What you have to do :: All of the data, from the first line to the last, should be reproduced without alteration.
━━━ Recorded information ━━━
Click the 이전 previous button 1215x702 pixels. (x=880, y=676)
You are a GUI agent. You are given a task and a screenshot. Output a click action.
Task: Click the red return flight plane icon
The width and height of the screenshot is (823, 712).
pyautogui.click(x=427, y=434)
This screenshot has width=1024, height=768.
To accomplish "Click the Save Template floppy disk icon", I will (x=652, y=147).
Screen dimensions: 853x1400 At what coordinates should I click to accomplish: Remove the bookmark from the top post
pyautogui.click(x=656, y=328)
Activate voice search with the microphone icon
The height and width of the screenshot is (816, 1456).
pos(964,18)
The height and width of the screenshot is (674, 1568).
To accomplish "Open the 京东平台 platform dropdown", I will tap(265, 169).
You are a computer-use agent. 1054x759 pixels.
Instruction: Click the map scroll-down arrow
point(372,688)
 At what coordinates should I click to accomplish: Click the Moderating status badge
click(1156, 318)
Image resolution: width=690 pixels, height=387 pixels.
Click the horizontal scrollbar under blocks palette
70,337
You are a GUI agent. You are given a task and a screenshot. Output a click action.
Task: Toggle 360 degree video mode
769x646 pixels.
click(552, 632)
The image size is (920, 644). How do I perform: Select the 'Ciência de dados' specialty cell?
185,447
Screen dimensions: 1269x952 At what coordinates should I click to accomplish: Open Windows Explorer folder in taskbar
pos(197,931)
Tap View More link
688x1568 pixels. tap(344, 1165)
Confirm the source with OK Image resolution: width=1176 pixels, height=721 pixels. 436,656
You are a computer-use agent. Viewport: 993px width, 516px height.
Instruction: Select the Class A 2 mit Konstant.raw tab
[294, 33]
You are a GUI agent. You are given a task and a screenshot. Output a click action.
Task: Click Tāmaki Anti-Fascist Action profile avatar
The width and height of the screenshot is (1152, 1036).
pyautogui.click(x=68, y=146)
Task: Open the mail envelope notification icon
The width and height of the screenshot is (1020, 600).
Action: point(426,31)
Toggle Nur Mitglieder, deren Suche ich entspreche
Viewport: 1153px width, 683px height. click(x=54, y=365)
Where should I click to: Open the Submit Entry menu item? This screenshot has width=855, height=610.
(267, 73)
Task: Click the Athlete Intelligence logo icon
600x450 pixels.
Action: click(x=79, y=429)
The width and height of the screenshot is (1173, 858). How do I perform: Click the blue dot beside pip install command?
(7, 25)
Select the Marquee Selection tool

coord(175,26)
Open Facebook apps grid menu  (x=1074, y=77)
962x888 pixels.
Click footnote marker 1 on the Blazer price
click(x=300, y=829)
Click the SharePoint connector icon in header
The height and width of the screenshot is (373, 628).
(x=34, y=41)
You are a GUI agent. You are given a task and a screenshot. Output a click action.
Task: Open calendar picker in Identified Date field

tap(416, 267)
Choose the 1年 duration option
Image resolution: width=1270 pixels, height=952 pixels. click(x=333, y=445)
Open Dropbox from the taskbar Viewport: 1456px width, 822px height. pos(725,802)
━━━
Task solution ::
Click the 이전 previous button 1215x702 pixels. (x=880, y=676)
You are a GUI agent. You are given a task and a screenshot. Output a click action.
Task: Click the red return flight plane icon
The width and height of the screenshot is (823, 712).
pyautogui.click(x=427, y=434)
This screenshot has width=1024, height=768.
To accomplish "Click the Save Template floppy disk icon", I will (x=652, y=147).
Screen dimensions: 853x1400 At what coordinates should I click to accomplish: Remove the bookmark from the top post
pyautogui.click(x=656, y=328)
Activate voice search with the microphone icon
The height and width of the screenshot is (816, 1456).
pos(964,18)
The height and width of the screenshot is (674, 1568).
To accomplish "Open the 京东平台 platform dropdown", I will tap(265, 169).
You are a computer-use agent. 1054x759 pixels.
Instruction: Click the map scroll-down arrow
point(372,688)
 At what coordinates should I click to accomplish: Click the Moderating status badge
click(1156, 318)
Image resolution: width=690 pixels, height=387 pixels.
Click the horizontal scrollbar under blocks palette
70,337
You are a GUI agent. You are given a task and a screenshot. Output a click action.
Task: Toggle 360 degree video mode
769x646 pixels.
click(552, 632)
The image size is (920, 644). How do I perform: Select the 'Ciência de dados' specialty cell?
185,447
Screen dimensions: 1269x952 At what coordinates should I click to accomplish: Open Windows Explorer folder in taskbar
pos(197,931)
Tap View More link
688x1568 pixels. tap(344, 1165)
Confirm the source with OK Image resolution: width=1176 pixels, height=721 pixels. 436,656
You are a computer-use agent. Viewport: 993px width, 516px height.
Instruction: Select the Class A 2 mit Konstant.raw tab
[294, 33]
You are a GUI agent. You are given a task and a screenshot. Output a click action.
Task: Click Tāmaki Anti-Fascist Action profile avatar
The width and height of the screenshot is (1152, 1036).
pyautogui.click(x=68, y=146)
Task: Open the mail envelope notification icon
The width and height of the screenshot is (1020, 600).
Action: point(426,31)
Toggle Nur Mitglieder, deren Suche ich entspreche
Viewport: 1153px width, 683px height. click(x=54, y=365)
Where should I click to: Open the Submit Entry menu item? This screenshot has width=855, height=610.
(267, 73)
Task: Click the Athlete Intelligence logo icon
600x450 pixels.
Action: click(x=79, y=429)
The width and height of the screenshot is (1173, 858). How do I perform: Click the blue dot beside pip install command?
(7, 25)
Select the Marquee Selection tool

coord(175,26)
Open Facebook apps grid menu  (x=1074, y=77)
962x888 pixels.
Click footnote marker 1 on the Blazer price
click(x=300, y=829)
Click the SharePoint connector icon in header
The height and width of the screenshot is (373, 628).
(x=34, y=41)
You are a GUI agent. You are given a task and a screenshot. Output a click action.
Task: Open calendar picker in Identified Date field

tap(416, 267)
Choose the 1年 duration option
Image resolution: width=1270 pixels, height=952 pixels. click(x=333, y=445)
Open Dropbox from the taskbar Viewport: 1456px width, 822px height. pos(725,802)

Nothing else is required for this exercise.